Required action → All of the entries are to be printed exactly as they appear.

Collection entries
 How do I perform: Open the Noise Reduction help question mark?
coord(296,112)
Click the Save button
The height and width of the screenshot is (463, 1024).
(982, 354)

Output for this task →
 How do I perform: Open the Noise Reduction help question mark?
coord(296,112)
Click the Save button
The height and width of the screenshot is (463, 1024).
(982, 354)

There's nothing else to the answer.